Re: Re: Re: QueryDatabaseTable - Deleted Records

2017-09-18 Thread Matt Burgess
Uwe,

Is there anything in the V$ARCHIVED_LOG table [1] in your source
database? If so you may be able to get some of that information from
there. Also is LogMiner [2] enabled on the database? That's another
way to be able to query the logs to get things like deletes.

In general, there has to be something in the system that knows when
something is deleted. That can be done in a few ways, with varying
amounts of success:

1) Cross-join the source table with the target table. This won't pick
up records that have been inserted, updated, then deleted since the
last time the join was performed. Plus the join is very costly for
large tables.
2) Change the schema of the tables to add a soft delete flag (as
mentioned in an earlier reply). This often cannot be done because the
main app needs a particular schema, or because the CDC user does not
have permission to do such things to the source DB
3) Intercept the calls that will change the DB. This is fragile
because you may not know if the call succeeds at the DB. Plus you may
not be able to change the architecture to put something in between the
users and the DB.
4) Interrogate the logs. This is IMO the only real way to do CDC, and
is how most CDC solutions operate. The CaptureChangeMySQL processor
reads the MySQL binary logs, and if/when the CaptureChangeOracle
processor is implemented, it will likely require LogMiner or something
to be enabled at the source to make the information available.  This
pattern can apply to all DBs that support such a thing, as long as
they can be interrogated via JDBC (SQL queries) or some client tool
(which hopefully for us has a Java port!)

Regards,
Matt

[1] 
https://docs.oracle.com/cd/B28359_01/server.111/b28320/dynviews_1016.htm#REFRN30011
[2] 
https://docs.oracle.com/cd/E11882_01/server.112/e22490/logminer.htm#SUTIL1559

On Mon, Sep 18, 2017 at 1:35 PM, Uwe Geercken <uwe.geerc...@web.de> wrote:
> Andrew,
>
> yes. we are doing the same for the oracle db which is quite old and does not
> provide this information.
>
> Anyway. Was just curious if somebody has a smarter solution. The blogs of
> Nifi and Kafka have really good samples of extracting data but none of them
> touches the topic of deletes.
>
> Rgds,
>
> Uwe
>
>
>
> Gesendet: Samstag, 16. September 2017 um 13:52 Uhr
> Von: "Andrew Grande" <apere...@gmail.com>
> An: users@nifi.apache.org
> Betreff: Re: Re: QueryDatabaseTable - Deleted Records
>
> As an interesting architectural approach we took eons ago, before NiFi, was
> to take daily snapshots of a full table.
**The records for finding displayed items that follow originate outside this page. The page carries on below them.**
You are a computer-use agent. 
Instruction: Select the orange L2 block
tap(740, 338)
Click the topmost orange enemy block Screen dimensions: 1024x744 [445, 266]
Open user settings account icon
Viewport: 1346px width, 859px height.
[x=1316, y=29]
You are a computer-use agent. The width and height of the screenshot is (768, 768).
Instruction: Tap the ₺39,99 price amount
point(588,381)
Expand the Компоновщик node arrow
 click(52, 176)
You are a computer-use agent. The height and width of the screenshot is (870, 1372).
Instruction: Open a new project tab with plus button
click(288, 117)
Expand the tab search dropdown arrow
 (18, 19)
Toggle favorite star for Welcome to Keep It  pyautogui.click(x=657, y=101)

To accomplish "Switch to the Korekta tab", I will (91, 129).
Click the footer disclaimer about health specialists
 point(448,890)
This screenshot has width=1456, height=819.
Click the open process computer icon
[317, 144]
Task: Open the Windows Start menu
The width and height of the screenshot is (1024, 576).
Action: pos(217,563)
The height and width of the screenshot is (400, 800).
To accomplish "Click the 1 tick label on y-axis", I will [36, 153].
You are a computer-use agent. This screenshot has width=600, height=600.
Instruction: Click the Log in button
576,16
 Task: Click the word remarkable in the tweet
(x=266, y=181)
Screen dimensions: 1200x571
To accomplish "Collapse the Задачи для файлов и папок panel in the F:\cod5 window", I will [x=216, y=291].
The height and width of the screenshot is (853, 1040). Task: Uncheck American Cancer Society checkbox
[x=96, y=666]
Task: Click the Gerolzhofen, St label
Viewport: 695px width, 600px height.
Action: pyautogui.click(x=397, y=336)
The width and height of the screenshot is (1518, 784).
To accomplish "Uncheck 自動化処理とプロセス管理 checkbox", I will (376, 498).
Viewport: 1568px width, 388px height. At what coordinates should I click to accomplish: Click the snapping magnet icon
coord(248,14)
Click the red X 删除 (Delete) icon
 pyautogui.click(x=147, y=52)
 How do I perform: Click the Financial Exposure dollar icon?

Every row would then be
> hashed/digested or in any other way uniquely identified and 2 datasets would
> be crossed and compared to find inserts/deletes/updates. It was involved,
> but worked.
>
> Andrew
>
>
> On Sat, Sep 16, 2017, 2:38 AM Uwe Geercken <uwe.geerc...@web.de> wrote:
>>
>> Bryan,
>>
>> yes, the change log would be possible. In my use case I have Oracle 11 as
>> the source - and I can not change the source easily (takes long - is
>> expensive).
>>
>> I was expecting this answer but wanted to make sure that I have not missed
>> anything. I will try to build my use case around something else then.
>>
>> Thanks for your response(s).
>>
>> Rgds,
>>
>> Uwe
>>
>> Gesendet: Freitag, 15. September 2017 um 16:15 Uhr
>> Von: "Bryan Bende" <bbe...@gmail.com>
>> An: users@nifi.apache.org
>> Betreff: Re: QueryDatabaseTable - Deleted Records
>> Uwe,
>>
>> Typically you need to process the change log of the database in this
>> case, which unfortunately usually becomes database specific.
>>
>> I believe we have a processor CaptureChangeMySQL that can process the
>> MySQL change log.
>>
>> -Bryan
>>
>>
>> On Tue, Sep 12, 2017 at 1:39 PM, Uwe Geercken <uwe.geerc...@web.de> wrote:
>> > Hello,
>> >
>> > apparently the QueryDatabaseTable processor catches changes made to the
>> > data
>> > of the source database - updates and inserts.
>> >
>> > Has anybody a good idea or strategy how to handle deletes in the source
>> > database? Of course one could flag a record as deleted instead of
>> > phisically
>> > deleting it. But this means changing the source system in many cases and
>> > that is sometimes not possible. And yes, if you process the change log
>> > (if
>> > available) of the source system that is also a good option.
>> >
>> > Would be greatful for any tips or a best practive of how you do it.
>> >
>> > Rgds,
>> >
>> > Uwe


Aw: Re: Re: QueryDatabaseTable - Deleted Records

2017-09-18 Thread Uwe Geercken

Andrew,

 

yes. we are doing the same for the oracle db which is quite old and does not provide this information.

 

Anyway. Was just curious if somebody has a smarter solution. The blogs of Nifi and Kafka have really good samples of extracting data but none of them touches the topic of deletes.

 

Rgds,

 

Uwe

 

 

 

Gesendet: Samstag, 16. September 2017 um 13:52 Uhr
Von: "Andrew Grande" <apere...@gmail.com>
An: users@nifi.apache.org
Betreff: Re: Re: QueryDatabaseTable - Deleted Records


As an interesting architectural approach we took eons ago, before NiFi, was to take daily snapshots of a full table. Every row would then be hashed/digested or in any other way uniquely identified and 2 datasets would be crossed and compared to find inserts/deletes/updates. It was involved, but worked.

Andrew
 


On Sat, Sep 16, 2017, 2:38 AM Uwe Geercken <uwe.geerc...@web.de> wrote:





Bryan,

 

yes, the change log would be possible. In my use case I have Oracle 11 as the source - and I can not change the source easily (takes long - is expensive).

 

I was expecting this answer but wanted to make sure that I have not missed anything. I will try to build my use case around something else then.

 

Thanks for your response(s).

 

Rgds,

 

Uwe

 

Gesendet: Freitag, 15. September 2017 um 16:15 Uhr
Von: "Bryan Bende" <bbe...@gmail.com>
An: users@nifi.apache.org
Betreff: Re: QueryDatabaseTable - Deleted Records











Uwe,

Typically you need to process the change log of the database in this
case, which unfortunately usually becomes database specific.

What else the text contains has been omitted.